Configure Learning Rate Scheduler (MTL)

Modified

August 16, 2025

Learning rate scheduler is a component that adjusts the learning rate during training, which can help improve convergence and performance.

Learning rate scheduler is a sub-config under the experiment index config. To configure a custom learning rate scheduler, you need to create a YAML file in lr_scheduler/ folder. The learning rate scheduler is optional, which means you can apply no learning rate scheduler. Below shows an example of the learning rate scheduler config.

Example

configs
β”œβ”€β”€ __init__.py
β”œβ”€β”€ entrance.yaml
β”œβ”€β”€ experiment
β”‚   β”œβ”€β”€ example_mtl_train.yaml
β”‚   └── ...
β”œβ”€β”€ lr_scheduler
β”‚   └── reduce_lr_on_plateau.yaml
...
configs/experiment/example_mtl_train.yaml
defaults:
  ...
  - /lr_scheduler: reduce_lr_on_plateau.yaml
  ...
configs/lr_scheduler/reduce_lr_on_plateau.yaml
_target_: torch.optim.lr_scheduler.ReduceLROnPlateau
_partial_: true # partially instantiate learning rate scheduler without 'optimizer' argument. Make sure this is included in any case!
mode: min
factor: 0.1
patience: 10

No Learning Rate Scheduler

If you don’t want to use a learning rate scheduler, you can set the field /lr_scheduler in the experiment index config to null, or simply remove this field.

defaults:
  ...
  - /lr_scheduler: null # or simply remove this field
  ...

Supported Learning Rate Schedulers & Required Config Fields

In CLArena, we didn’t implement our own learning rate schedulers, but rather use the built-in learning rate schedulers from PyTorch in torch.optim.lr_schedulermodule.

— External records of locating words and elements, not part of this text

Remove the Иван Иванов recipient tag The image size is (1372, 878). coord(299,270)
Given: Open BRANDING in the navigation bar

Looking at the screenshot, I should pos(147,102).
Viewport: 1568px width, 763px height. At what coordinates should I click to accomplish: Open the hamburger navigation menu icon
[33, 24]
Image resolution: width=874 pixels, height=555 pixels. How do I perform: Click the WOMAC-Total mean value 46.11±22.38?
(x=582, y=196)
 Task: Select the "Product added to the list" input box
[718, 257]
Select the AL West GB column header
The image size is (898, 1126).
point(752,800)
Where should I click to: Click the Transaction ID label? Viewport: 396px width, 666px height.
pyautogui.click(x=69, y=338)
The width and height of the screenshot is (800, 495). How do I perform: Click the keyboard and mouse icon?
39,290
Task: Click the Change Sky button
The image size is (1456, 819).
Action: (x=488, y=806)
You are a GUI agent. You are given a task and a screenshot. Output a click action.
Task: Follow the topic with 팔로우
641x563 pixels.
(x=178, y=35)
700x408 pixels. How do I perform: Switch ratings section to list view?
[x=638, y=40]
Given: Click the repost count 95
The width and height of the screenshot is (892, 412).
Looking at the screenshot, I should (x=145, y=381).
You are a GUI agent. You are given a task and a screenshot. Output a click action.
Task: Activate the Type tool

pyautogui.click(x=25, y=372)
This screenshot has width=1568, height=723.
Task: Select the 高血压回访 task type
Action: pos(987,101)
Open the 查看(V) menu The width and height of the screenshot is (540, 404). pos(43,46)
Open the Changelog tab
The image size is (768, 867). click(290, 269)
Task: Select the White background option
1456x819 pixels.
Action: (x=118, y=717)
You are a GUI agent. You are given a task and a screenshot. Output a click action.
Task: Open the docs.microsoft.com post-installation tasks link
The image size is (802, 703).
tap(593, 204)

To choose a learning rate scheduler, assign the _target_ field to the class name of the scheduler. For example, to use ReduceLROnPlateau, set _target_ field to torch.optim.lr_scheduler.ReduceLROnPlateau. Meanwhile, include _partial: true as well (see below). Each learning rate scheduler has its own hyperparameters and configurations, which means it has its own required fields. The required fields are the same as the arguments of the class specified by _target_. The arguments of each learning rate scheduler class can be found in PyTorch documentation.

PyTorch Documentation (Built-In Learning Rate Schedulers)

Warning

Make sure to include field _partial_: True to enable partial instantiation. PyTorch learning rate scheduler need the optimizer as an argument to be fully instantiated, but we are now in the phase of configuration and certainly don’t have that argument, so the learning rate scheduler can be only partially instantiated.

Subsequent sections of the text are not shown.